Is dit verhaal een legende? wie zal het zeggen…. Vast staat wel dat men in de Plantentuin in Meise, ontdekte als men cichoreiwortels in het donker houdt er witte kropjes gaan op groeien, die zoetbitter en mals zijn.
Het eerste in volle grond gekweekte witloof op de groentenmarkt van Brussel verkocht. Vóór de Eerste Wereldoorlog (1914-1918) was witloof trouwens een Brusselse aangelegenheid. Je vond toen enkel witloof in Evere, Sint-Stevens-Woluwe, Haren, Neder-Over-Heembeek en Diegem. Bodemmoeheid en de Brusselse stadsuitbreiding deden de telers uitwijken naar andere gebieden.
Na de Eerste Wereldoorlog begon het witloof ingang te vinden in onze streken. Eerst in Zaventem, Kortenberg, Erps-Kwerps, Steenokkerzeel en Kampenhout. Met zekerheid weten we ook dat er in 1927 al witlooftelers waren in Buken, Delle en Tildonk. Vanaf de beginjaren dertig was het ook in Delle goed ingeburgerd.
Hoe verliep de teelt van witloof vroeger?
In april-mei werd het witloof gezaaid uit volle hand, net zoals graan. Later gebeurde dat in rijen. Daarna kwam het zaaimaaimachientje, een hele verbetering. In het ijzeren bakje, afgesloten met een deksel, bevond zich een molentje dat was aangedreven door het voorwiel. Via een cardan zorgde dit molentje ervoor dat het witloofzaad door een schijf naar de passende opening werd gestuurd. Een klein neusploegje maakte voor de zaaduitgang een kleine voor. Nadat het zaad in de voor was gevallen dekten 2 kleine plaatjes de voor af. Om een volgende rij af te tekenen was het zaaimachientje voorzien van een zogenaamde sleper. Deze metalen sleper tekende een lijn in de grond. Op deze lijn zaaide men de volgende rij witloof. De zaaiafstand tussen de rijen bedroeg ongeveer zesentwintig centimeter.

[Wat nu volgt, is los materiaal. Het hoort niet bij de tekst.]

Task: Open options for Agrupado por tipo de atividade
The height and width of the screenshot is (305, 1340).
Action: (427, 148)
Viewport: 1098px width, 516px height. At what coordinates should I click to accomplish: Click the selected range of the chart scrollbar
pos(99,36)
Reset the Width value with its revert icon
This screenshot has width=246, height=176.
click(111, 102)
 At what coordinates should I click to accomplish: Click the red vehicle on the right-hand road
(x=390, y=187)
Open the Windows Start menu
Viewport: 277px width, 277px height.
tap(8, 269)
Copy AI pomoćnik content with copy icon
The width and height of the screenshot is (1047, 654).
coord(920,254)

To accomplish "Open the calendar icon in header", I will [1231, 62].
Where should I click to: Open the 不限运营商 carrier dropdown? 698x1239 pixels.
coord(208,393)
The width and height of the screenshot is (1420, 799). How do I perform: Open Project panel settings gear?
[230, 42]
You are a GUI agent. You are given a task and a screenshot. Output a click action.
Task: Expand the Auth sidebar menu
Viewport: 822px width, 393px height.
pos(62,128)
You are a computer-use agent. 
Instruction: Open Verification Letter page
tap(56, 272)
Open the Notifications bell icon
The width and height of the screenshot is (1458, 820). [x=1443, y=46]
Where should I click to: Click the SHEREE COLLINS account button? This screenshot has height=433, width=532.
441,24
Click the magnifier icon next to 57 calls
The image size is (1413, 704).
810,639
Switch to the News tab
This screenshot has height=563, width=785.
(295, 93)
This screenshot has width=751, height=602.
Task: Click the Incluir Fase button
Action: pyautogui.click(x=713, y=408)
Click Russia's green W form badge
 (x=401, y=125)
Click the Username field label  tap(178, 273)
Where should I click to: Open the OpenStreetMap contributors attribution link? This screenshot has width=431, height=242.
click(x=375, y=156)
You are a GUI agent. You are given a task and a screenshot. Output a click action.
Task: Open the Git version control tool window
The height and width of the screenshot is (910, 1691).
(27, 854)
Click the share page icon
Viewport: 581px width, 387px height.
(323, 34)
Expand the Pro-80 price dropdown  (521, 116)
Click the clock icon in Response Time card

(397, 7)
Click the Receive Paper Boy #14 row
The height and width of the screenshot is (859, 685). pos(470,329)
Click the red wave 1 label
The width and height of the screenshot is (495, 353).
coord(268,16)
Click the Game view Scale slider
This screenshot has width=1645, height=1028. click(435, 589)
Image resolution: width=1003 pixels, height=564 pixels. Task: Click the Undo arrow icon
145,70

Wanneer het gekiemde zaadje ongeveer een centimeter hoog was en de rijen duidelijk zichtbaar waren, werd “de hakker” ingezet. Het toestel had twee regelbare messen achter de wielen. Op dit toestel kon men de beide messen achter de wielen op afstand regelen. Men duwde de messen van het toestel even onder de oppervlakte over de rijen heen. De messen sneden het onkruid tussen de rijen weg en verluchtten tegelijk de grond.
Na een viertal weken waren de plantjes groot genoeg om “op plant” te zetten, met andere woorden uit te dunnen in de rij tot op een onderlinge afstand van tien centimeter. Daarvoor waren smalle harkjes of krabbers nodig. Het was een secuur werk en dit werd kruipend gedaan en haaks ten opzichte van de rijen. Een werkje van dagen, soms weken.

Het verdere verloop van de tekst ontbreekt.